“The ultrathin graphite (UGF) is extremely stable in electrolytes such as LiPF6-organic carbonate at potentials of up to 5 V,” team member Hengxing Ji told nanotechweb.org. “The ultralight foam also has higher power and energy densities than many conventional electrode materials, such as aluminium and nickel foils.”

The researchers, led by Rodney Ruoff of the University of Texas at Austin, loaded the UGF with lithium iron phosphate (LFP) by drop casting a slurry of LFP, carbon black and polyvinylidene fluoride dispersed in a solvent. The mix was then dried and the cathode assembled with a separator, anode, electrolyte and cell shell to make a fully working battery. This process is very much like the ones used to make lithium-ion batteries.

However, the similarity ends there. The cathode of a state-of-the-art lithium-ion battery single cell is usually made of a material such as LFP casted on a current collector (typically aluminium foil – around 20–30µm thick) for conducting electrons placed between the cathode and the outside circuit. Aluminium foil, despite its high electrical conductivity, cannot efficiently collect electrons because of its planar structure, which ultimately limits the power density of batteries that employ this material. The problem is further exacerbated for thicker cathodes, often used in an attempt to increase energy density.

What is more, aluminium corrodes in many electrolyte solutions, something that leads to slow self-discharge of the cathode and overall degradation of the battery.

Good alternative

The UGF could provide an alternative to aluminium foils because it does not suffer from any of these drawbacks, says Ji.

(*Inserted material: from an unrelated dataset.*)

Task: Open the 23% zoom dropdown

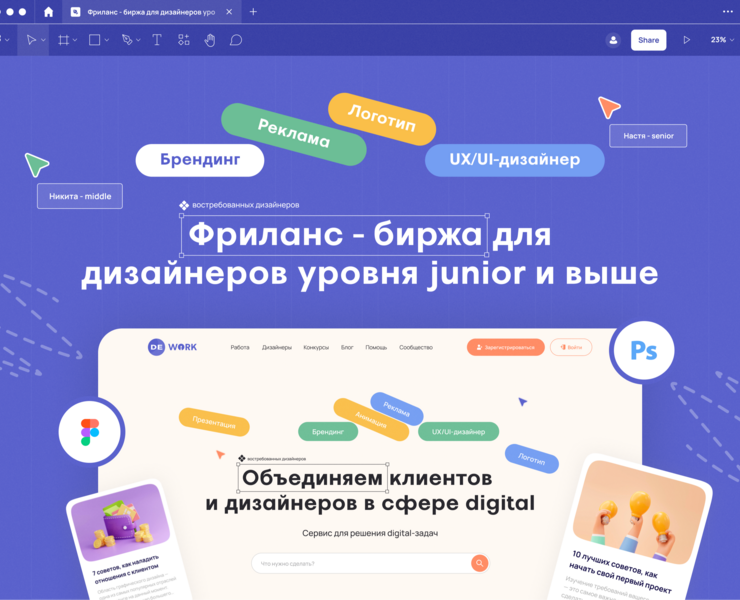Action: click(x=722, y=40)
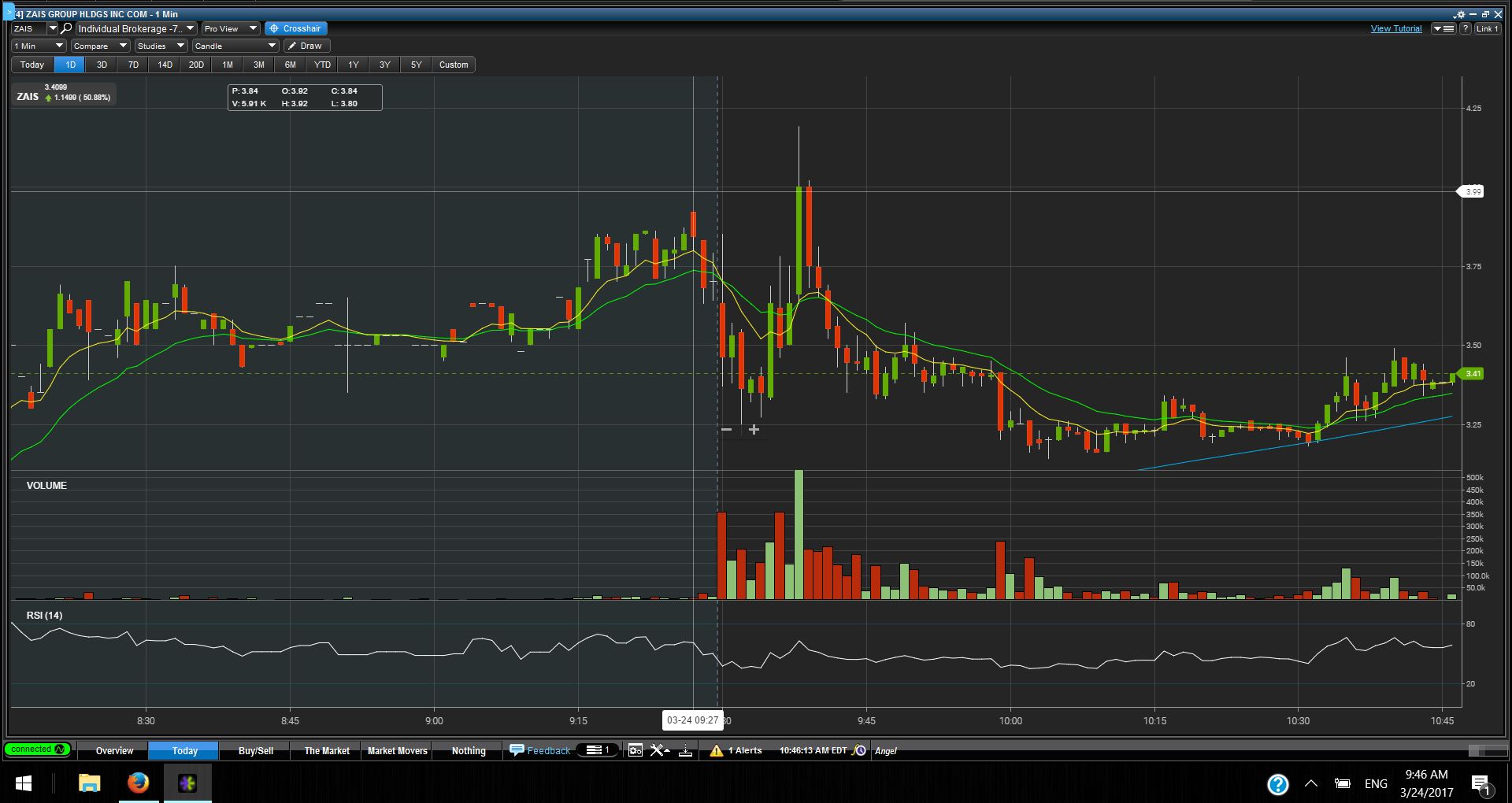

The graphitic material provides an interconnected network of highly conducting struts (around 1.3 × 105 Sm–1 at room temperature) that greatly promote electron conduction inside the cathode, which improves power density. And, because the surface-to-volume ratio of UGF is high compared with its mass (it has a density of just 9.5 mg cm–3), much less material is required compared with the equivalent weight needed for a cathode made from aluminium foil. The energy density is thus also improved.

“Accounting for the total mass of the
 electrode, we found that the maximum specific capacity of the UGF/LFP cathode
 was 23% higher than that of Al/LFP cathodes and 170% higher than that of Ni-foam/LFP cathode,” said Ji.

And that is not all: the fact that graphite is extremely stable in a variety of electrolytes means that batteries employing this material do not corrode and thus do not self-discharge. This is particularly good news for devices operating at high voltages.

“Electric vehicles and electric hybrid vehicles demand batteries with both high power and energy densities and our UGF might be employed in such applications,” added Ji.

The team now plans to further optimize the pore size and wall thickness in UGF to increase power and energy densities even more. “Such improvements mean that the foam might also be used to make other electrochemical energy storage devices, such as fuel cells and supercapacitors.”

The current results were published in Nano Letters.